SCE also continued to strengthen partnerships with state fire agencies, as well as academia and peer utilities, to advance wildfire defenses. In 2021, we supported the debut of the most effective water- and retardant-dropping helitankers in the world and the formation of the first-of-its-kind, quick-reaction aerial firefighting force. SCE contributed $18 million to Orange County Fire Authority (OCFA), Los Angeles Fire Department and Ventura County Fire Department for the lease of firefighting equipment, after successful partnerships with OCFA in 2019 and 2020. SCE also continued to collaborate with the International Wildfire Risk Mitigation Consortium, a group formed in 2020 between California investor-owned utilities and Australian utilities, to create a framework for utilities worldwide to jointly combat the global wildfire threat.
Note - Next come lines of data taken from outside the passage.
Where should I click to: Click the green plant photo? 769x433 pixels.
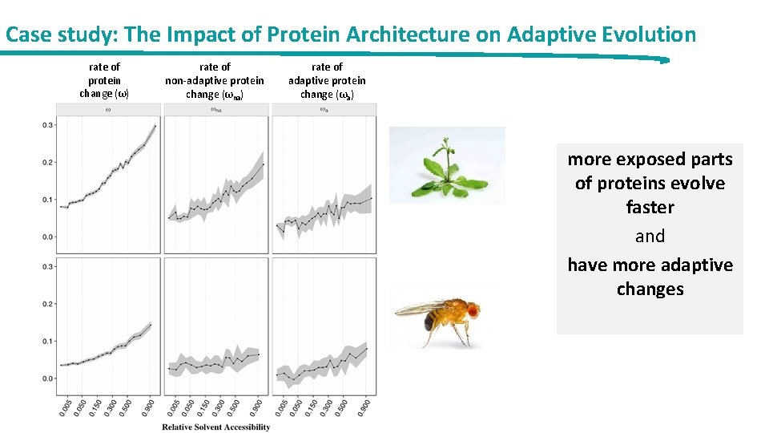(x=447, y=164)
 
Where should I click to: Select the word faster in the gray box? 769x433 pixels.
(x=650, y=208)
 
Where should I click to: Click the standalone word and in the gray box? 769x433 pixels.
(x=650, y=237)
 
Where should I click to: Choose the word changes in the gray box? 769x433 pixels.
(x=650, y=289)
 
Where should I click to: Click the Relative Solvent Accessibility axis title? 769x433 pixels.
(x=216, y=427)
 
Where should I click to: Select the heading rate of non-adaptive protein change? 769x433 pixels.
(x=215, y=80)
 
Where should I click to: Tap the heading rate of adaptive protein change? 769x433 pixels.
(x=327, y=80)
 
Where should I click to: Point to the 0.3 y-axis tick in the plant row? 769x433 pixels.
(x=47, y=125)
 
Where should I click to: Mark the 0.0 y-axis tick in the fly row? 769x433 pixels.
(x=47, y=378)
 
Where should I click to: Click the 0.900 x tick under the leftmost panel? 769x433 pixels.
(x=150, y=407)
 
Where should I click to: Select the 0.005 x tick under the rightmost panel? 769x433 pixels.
(x=280, y=407)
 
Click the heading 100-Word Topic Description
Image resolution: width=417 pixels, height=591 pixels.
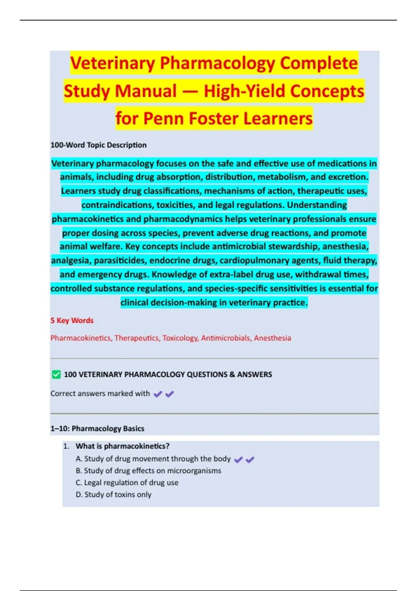pyautogui.click(x=98, y=145)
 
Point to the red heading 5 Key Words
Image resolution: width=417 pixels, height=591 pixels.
pyautogui.click(x=72, y=321)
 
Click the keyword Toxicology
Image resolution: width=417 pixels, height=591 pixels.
pyautogui.click(x=180, y=338)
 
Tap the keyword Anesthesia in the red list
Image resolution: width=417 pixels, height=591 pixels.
pyautogui.click(x=272, y=338)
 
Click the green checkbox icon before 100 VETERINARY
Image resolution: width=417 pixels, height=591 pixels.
pyautogui.click(x=56, y=374)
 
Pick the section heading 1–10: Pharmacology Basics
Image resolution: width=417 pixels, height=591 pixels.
pyautogui.click(x=97, y=428)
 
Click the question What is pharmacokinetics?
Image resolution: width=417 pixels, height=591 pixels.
pyautogui.click(x=122, y=446)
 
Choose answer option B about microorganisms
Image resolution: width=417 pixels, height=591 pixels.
pyautogui.click(x=148, y=471)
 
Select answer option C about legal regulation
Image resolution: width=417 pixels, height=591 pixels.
pyautogui.click(x=127, y=483)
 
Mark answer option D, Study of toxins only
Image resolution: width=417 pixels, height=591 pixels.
pyautogui.click(x=114, y=494)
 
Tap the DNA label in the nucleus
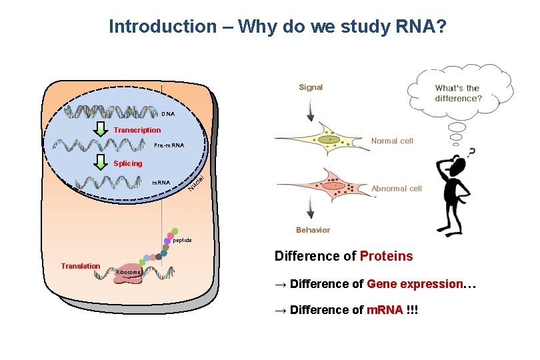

SCE is a key funder and technical lead to the newly created Cal Poly San Luis Obispo’s Wildland-Urban Interface Fire Information, Research and Education Institute. The institute, which is the first of its kind at a California university, is looking for holistic solutions to mitigate the consequences of wildland urban interface fires. Land where housing, commercial development and wildland areas meet is known as wildland urban interface. Fires in the wildland urban interface are the most frequent source of declared disasters in California and are becoming increasingly more frequent and damaging because of climate change and increased demand for housing in these areas.
View the full 2021 Sustainability Report here.
1 Defined by the CPUC (D. 20-08-046, p. 119) as communities in the 25% highest scoring census tracts according to the most recent version of the California Communities Environmental Health Screening Tool (CalEnviroScreen), as well as all California tribal lands, census tracts with median household incomes less than 60% of state median income and census tracts that score in the highest 5% of Pollution Burden within CalEnviroScreen, but do not receive an overall CalEnviroScreen score due to unreliable public health and socioeconomic data.